Math and the Consumer’s Money
How does a person calculate the amount of a tip?
A tip, or gratuity, is the money given to a person who performs a service for a customer, such as a waiter or waitress at a restaurant. Depending on the service, in the United States a 10 percent to 20 percent tip is usually left, with the most common being 15 percent, although many people have stories about the 0 percent tip they left after a bad experience. The tip is based on the total bill—the meal and the tax—although some people base the gratuity on just the meal. For example, if a meal at a restaurant costs a total of $10.00 (meal and taxes), a 15 percent tip would be $10 × 0.15 = $1.50. The tip is usually left at the table (or given to the waiter or waitress), or taken out by the establishment and added to a “tip pot” shared by all the wait staff.
There are some mathematical tricks to remember when leaving a tip at a restaurant, to a hairdresser, doorman, or in other appropriate circumstances.
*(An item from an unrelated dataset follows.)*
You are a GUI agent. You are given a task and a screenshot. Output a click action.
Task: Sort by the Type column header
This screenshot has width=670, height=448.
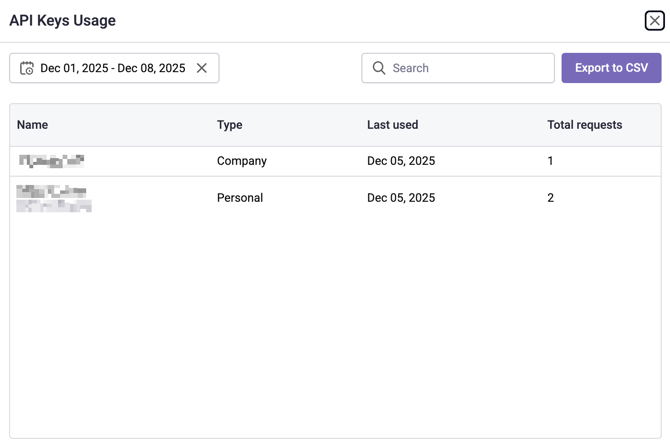point(230,125)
A good way to estimate a tip is to round the total bill to the most significant place value. For example, an $18.50 meal would round to $20. Next, move the decimal point of the rounded amount one place to the left ($20 to $2.00), or 10 percent of the total cost. Then divide this amount in half to determine 5 percent (or $2.00/2 = $1.00). Add the two resulting amounts to estimate 15 percent of the total—in this instance, $2.00 + $1.00 = $3.00 tip. (In reality, 15 percent of $18.50 is $2.78, which is close enough to $3.00.)
But remember, not ever country tips the same. Tipping is a way of life in Egypt, but taxi drivers don’t accept tips. French restaurants must add the tip to the bill by law, usually at 15 percent. Tipping in Australia is almost nonexistent; no one tips in mainland China (mainly because the government tacks on enough charges to visitors); there is no tipping in New Zealand, either, as the price usually includes services; and don’t even think about tipping in Japan (it’s almost an insult)!